Weilheim und Umgebung

Ein schwäbischer Doppel-Null-Geheimagent

Agentennacht des Vereins „Kino Kunst Kultur“ rund ums Weilheimer Rathaus war ein Erfolg

Anfang November kommt der neue James-Bond-Film „Spectre“ in die deutschen Kinos. Bereits am vergangenen Wochenende konnten Interessierte Agentenflair bei der M I 6-Night des Vereins Kino Kunst Kultur Weilheim schnuppern – mit einem schwäbischen Daniel Craig, geschüttelten Martinis und rotem Teppich.

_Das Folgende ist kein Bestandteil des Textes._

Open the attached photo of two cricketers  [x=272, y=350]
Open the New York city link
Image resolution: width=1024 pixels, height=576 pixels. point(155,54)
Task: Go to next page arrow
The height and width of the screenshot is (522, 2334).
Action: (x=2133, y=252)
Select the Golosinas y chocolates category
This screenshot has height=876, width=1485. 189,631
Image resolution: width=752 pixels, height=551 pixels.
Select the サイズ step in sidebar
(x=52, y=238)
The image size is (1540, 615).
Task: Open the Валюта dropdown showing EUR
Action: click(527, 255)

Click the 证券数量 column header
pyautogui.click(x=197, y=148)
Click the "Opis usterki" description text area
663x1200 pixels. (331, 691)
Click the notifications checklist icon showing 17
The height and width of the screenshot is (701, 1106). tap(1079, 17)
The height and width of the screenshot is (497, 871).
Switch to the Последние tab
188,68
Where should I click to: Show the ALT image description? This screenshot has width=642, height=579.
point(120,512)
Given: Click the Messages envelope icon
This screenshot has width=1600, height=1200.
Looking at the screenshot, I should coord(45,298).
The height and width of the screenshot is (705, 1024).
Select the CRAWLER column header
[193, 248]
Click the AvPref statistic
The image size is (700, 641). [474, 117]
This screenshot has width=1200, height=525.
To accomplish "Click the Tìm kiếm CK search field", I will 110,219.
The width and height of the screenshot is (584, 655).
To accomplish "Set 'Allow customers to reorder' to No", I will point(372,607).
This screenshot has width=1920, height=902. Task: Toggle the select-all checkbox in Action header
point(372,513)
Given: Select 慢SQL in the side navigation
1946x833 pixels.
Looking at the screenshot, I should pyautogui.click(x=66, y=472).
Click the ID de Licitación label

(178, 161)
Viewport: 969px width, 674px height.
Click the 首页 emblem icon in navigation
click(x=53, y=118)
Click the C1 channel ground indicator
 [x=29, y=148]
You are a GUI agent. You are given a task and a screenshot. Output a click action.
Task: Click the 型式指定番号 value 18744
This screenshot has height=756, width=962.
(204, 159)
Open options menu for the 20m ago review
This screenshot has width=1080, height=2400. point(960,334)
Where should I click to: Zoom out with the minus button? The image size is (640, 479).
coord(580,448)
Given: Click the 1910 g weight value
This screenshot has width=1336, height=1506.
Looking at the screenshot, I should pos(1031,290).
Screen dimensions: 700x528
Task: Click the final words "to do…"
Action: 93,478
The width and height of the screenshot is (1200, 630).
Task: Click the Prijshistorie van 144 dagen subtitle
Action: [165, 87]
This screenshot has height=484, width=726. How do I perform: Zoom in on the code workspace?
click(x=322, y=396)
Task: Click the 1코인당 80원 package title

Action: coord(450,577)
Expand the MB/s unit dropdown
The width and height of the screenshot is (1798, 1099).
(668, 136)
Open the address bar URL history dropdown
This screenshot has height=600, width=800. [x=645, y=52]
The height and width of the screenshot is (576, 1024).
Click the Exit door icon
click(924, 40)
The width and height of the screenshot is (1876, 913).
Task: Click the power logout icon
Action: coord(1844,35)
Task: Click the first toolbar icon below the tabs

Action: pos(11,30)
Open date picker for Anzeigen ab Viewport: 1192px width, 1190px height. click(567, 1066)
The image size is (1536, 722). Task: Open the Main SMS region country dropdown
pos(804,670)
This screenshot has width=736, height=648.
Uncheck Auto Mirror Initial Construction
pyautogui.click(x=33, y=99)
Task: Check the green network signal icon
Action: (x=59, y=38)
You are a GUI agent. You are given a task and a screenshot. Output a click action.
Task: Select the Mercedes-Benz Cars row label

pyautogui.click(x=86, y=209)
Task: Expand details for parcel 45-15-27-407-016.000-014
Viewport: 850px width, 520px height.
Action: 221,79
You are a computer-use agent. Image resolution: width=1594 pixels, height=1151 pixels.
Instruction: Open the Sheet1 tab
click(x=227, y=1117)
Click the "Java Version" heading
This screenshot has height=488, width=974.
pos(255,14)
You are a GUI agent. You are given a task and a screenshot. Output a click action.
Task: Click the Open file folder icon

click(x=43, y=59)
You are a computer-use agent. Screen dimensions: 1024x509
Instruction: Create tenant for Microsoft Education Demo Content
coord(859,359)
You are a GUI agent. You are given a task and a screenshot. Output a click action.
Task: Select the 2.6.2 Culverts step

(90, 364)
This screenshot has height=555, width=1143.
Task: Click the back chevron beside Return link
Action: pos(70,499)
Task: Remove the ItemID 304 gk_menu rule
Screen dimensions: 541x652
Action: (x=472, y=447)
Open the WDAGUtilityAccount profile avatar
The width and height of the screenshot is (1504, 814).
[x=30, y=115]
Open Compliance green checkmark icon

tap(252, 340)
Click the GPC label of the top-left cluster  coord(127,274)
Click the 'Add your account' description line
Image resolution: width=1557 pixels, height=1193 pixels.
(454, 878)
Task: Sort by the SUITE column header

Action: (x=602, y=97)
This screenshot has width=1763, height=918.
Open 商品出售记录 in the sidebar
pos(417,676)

Weilheim. Auf dem Weilheimer Marktplatz geht ein Blitzlichtgewitter nieder. Vor den Blumenkübeln parkt ein Auto – allerdings kein gewöhnliches. Ein knappes Dutzend Fotografen versammeln sich vor dem Lotus Esprit Turbo. Noch sitzt niemand drin, doch bald machen es sich Persönlichkeiten aus Politik und Film in dem Zwilling des kultig-kupferfarbenen Agenten-Dienstfahrzeugs bequem, mit dem Roger Moore 1981 „In tödlicher Mission“ durch den Schnee preschte. Die Titelmelodie aus „007 jagt Dr. No“ kündigen prominenten Besuch an, und sonnenbebrillte Bodyguards stehen parat. Es war ein furioser Auftakt der M I 6-Night, den der Weilheimer Vereins Kino Kunst Kultur Weilheim rund ums Rathaus veranstaltete. Die zweite Veranstaltung des Vereins entpuppte sich wiederum als Erfolg. „Wir sind begeistert über die Resonanz und wie man sieht, die Leute haben richtig Spaß“, freut sich der Vorsitzende Marc Schindel.

So ließ sich auch Weilheims Stadtoberhaupt im Lotus vor seine Wirkungsstätte chauffieren, um anschließend lässig bei zwei Damen eingehakt über den roten Teppich zu schreiten. Frei nach dem Motto: „Sag niemals nie“, denn „Man lebt nur zweimal“. „Sportlich, sehr tief und witzig-spritzig“, habe er sich in dem restaurierten Flitzer gefühlt, sagte Bürgermeister Johannes Züfle.

Und dann kam er: Daniel Craig. Natürlich schritt nur ein Double über den roten Teppich in Weilheim. Mit stählernem Blick, unbeweglicher Miene und umrahmt von Weiblichkeit meisterte er seinen ersten Auftritt in der Funktion eines schwäbischen Doppel-Null-Geheimagenten jedoch mit Bravour. Die Hobby-Paparazzi waren unterdessen heiß auf den ultimativen Schnappschuss. Schließlich konnte jeder vier Bilder einreichen, von denen Vorstand und Beirat des Vereins die besten prämierten. Auswahl an Motiven gab es rund um das Weilheimer Rathaus ja zu Genüge. Ob Herren im edlen Zwirn, Damen in schillernder Abendgarderobe, Bondgirls, den typischen Martini – geschüttelt, nicht gerührt –, ein Büffet voller Leckereien oder die vom James-Bond-Club-Deutschland mitgebrachten 007-Sammlerstücke und Requisiten jeglicher Couleur

Ein weiteres Glanzlicht war die Lesung aus dem Buch: „Der Spion, den wir lieben – Ein Agent im Wandel der Zeit“. Darin spürt James-Bond-Kenner und Journalist Eric Zerm den Erfolgsgeheimnissen der berühmten Filmreihe nach und berichtete, wie sich die Figur über Jahrzehnte in 24 Kinostreifen auch anhand der verschiedenen Darsteller verändert hat. Spannende 007-Einblicke garantiert.

„And the Winner is…Goldfinger“, hieß schließlich noch die Nachricht. Nicht nur für Almut und Sepp Laub aus Weilheim oder Gudrun Duley aus Köngen ist das der beste Bondfilm schlechthin. Viele der Anwesenden fanden vor allem Gerd Fröbe als Bösewicht sehr gut. Insofern war es keine Überraschung, dass just der 50 Jahre alte und dritte Teil der James-Bond-Filmreihe, basierend auf dem gleichnamigen Roman von Ian Fleming, das Rennen machte.

Nach rund zwei Stunden Unterhaltung, konnten sich nun die Besucher im Sessel zurücklehnen und den Klassiker gemeinsam auf der Großbildleinwand im Rathaus-Foyer genießen – ein gelungener Abschluss für einen vielseitigen und spannenden Abend.